PUBLICATIONS

SURF1-related Leigh Syndrome: Clinical and molecular findings of 16 patients from Turkey

Kose M. Canda E. Kagnici M. Aykut A. Adebali O. Durmaz A. Bircan A. Diniz G. Eraslan C. Kose E. Ünalp A. Yılmaz U. Ozyilmaz B. Özdemir T.R. Atik T. Uçar S.K. McFarland R. Taylor R.W. Brown G.K. Çoker M. Özkınay F.

Journal: Molecular Genetics and Metabolism Reports

Publication Date: October 3, 2020

doi: 10.1016/j.ymgmr.2020.100657

Introduction: Pathogenic variants in SURF1, a nuclear-encoded gene encoding a mitochondrial chaperone involved in COX assembly, are one of the most common causes of Leigh syndrome (LS).

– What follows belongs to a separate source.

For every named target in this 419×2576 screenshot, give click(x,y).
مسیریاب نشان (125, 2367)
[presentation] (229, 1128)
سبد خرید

Material-Methods: Sixteen patients diagnosed to have SURF1-related LS between 2012-2020 were included in the study. Their clinical, biochemical and molecular findings were recorded. 10/16 patients were diagnosed using whole exome sequencing (WES), 4/16 by Sanger sequencing of SURF1, 1/16 via targeted exome sequencing and 1/16 patient with whole genome sequencing (WGS). The pathogenicity of SURF1 variants was evaluated by phylogenetic studies and modeling on the 3D structure of the SURF1 protein.

Results: We identified 16 patients from 14 families who were either homozygous or compound heterozygous for SURF1 mutations. Nine different SURF1 mutations were detected The C.769G>A was the most common mutation with an allelic frequency of 33.3% (8/24), c.870dupT [(p.Lys291*); (4/24 16.6%)], c.169delG [(p.Glu57Lysfs15), (2/24; 8.3%)], c.532T>A [(p.Tyr178Asn); (2/24, 8.3%)], c.653_654delCT [(p.Pro218Argfs29); (2/24, 8.3%)] c.595_597delGGA [(p.Gly199del); (1/24, 4.1%)], c.751+1G>A (1/24, 4.1%), c.356C>T [(p.Pro119Leu); (2/24, 8.3%)] were the other detected variants. Two mutations, C.595_597delGGA and c.356C> T, were detected for the first time. The c.769 G> A mutation detected in 6 patients from 5 families was evaluated in terms of phenotype-genotype correlation. There was no definite genotype – phenotype correlation.

Conclusions: To date, more than 120 patients of LS with SURF1 mutations have been reported. We shared the clinical, molecular data and natural course of 16 new SURF1 defect patients from our country. This study is the first comprehensive research from Turkey that provides information about disease-causing variants in the SURF1 gene. The identification of common variants and phenotype of the SURF1 gene is important for understanding SURF1 related LS.